元の文書:
トッキュー!!:1〜17巻

原作:小森陽一、作画:久保ミツロウのコミックです。週刊少年マガジンで連載中です。
お話としては、20歳*1海上保安官で潜水士である「神林兵悟」が、特殊救難隊*2第3隊隊長の「真田甚」と出会いからトッキュー入りを目指し、全国の海難事故のレスキューをする姿を描く物語です。
私は海上保安庁に関する知識がほぼゼロに等しかったため、トッキューという組織の存在を本作品で知りました。原作者の小森陽一は潜水士モノの漫画原作を幾つも手がけており、コミックス巻末や質問コーナーでは、ためになる話が出てきます。
兵悟は常に前向きで正義感に溢れ、それゆえの無茶や失敗も多くありますが、とかく周囲の人々を惹き付ける何かを持った青年です。真田を含む海保の人々も、技術は未熟ながらも兵悟の才能に気づき、育てて行きます。
海難事故のレスキューを題材としているので、常に「できるか、できないか」の戦いがあります。海はいつも、予想通りに動いてくれるとは限らず、急な高波や霧で妨害されることもしばしば。兵悟たちはそうした悪条件にも負けず、人名を救助していきます。
作品としての山場だと思っているのは「漂流編」「ひよこ隊編」です。
前者は皆で海に遊びに行った際、子供を庇って二人で沖に流されてしまい、約2日間もの漂流を余儀なくされた話。人間が徐々に衰弱していく姿がリアルで、進行は静かながらもお話に引き込まれます。

項目一覧:
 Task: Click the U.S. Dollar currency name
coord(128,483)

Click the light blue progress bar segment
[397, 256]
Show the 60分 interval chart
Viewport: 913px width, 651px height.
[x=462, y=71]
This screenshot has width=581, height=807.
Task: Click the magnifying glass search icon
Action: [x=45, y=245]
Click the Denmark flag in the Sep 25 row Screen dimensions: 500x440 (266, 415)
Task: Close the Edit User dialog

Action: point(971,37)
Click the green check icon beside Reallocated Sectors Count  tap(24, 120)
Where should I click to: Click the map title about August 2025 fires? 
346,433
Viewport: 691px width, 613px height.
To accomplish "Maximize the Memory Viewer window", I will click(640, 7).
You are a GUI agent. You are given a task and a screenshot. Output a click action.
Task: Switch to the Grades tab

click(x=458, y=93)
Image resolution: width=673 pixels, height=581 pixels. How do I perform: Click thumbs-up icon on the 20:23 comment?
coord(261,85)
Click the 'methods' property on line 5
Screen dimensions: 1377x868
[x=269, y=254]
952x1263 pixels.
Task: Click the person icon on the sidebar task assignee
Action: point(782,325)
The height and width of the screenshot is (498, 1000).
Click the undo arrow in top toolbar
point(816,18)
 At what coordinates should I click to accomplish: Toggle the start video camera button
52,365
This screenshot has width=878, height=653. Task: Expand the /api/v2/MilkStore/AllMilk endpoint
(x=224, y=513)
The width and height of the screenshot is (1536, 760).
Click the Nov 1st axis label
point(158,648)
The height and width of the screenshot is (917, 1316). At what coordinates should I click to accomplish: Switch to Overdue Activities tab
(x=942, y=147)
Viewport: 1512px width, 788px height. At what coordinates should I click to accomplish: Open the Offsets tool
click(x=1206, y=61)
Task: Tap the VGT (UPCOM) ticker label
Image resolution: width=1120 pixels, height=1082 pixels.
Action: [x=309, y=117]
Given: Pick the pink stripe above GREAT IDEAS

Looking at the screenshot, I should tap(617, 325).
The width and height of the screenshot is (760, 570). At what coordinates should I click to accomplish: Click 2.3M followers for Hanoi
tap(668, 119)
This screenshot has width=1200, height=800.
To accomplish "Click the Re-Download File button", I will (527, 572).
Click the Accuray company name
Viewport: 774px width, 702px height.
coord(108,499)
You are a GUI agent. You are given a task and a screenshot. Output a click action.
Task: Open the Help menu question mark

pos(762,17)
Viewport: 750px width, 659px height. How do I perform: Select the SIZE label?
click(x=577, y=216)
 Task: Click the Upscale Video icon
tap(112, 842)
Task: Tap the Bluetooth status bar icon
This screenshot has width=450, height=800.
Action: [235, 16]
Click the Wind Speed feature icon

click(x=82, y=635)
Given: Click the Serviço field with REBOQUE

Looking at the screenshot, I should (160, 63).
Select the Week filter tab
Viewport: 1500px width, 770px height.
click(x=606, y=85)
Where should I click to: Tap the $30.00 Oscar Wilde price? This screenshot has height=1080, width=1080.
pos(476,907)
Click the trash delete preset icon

やること: 元の文書に姓と名がそろった形で出てくる人名をすべて挙げよ。

回答: 小森陽一、久保ミツロウ、神林兵悟、真田甚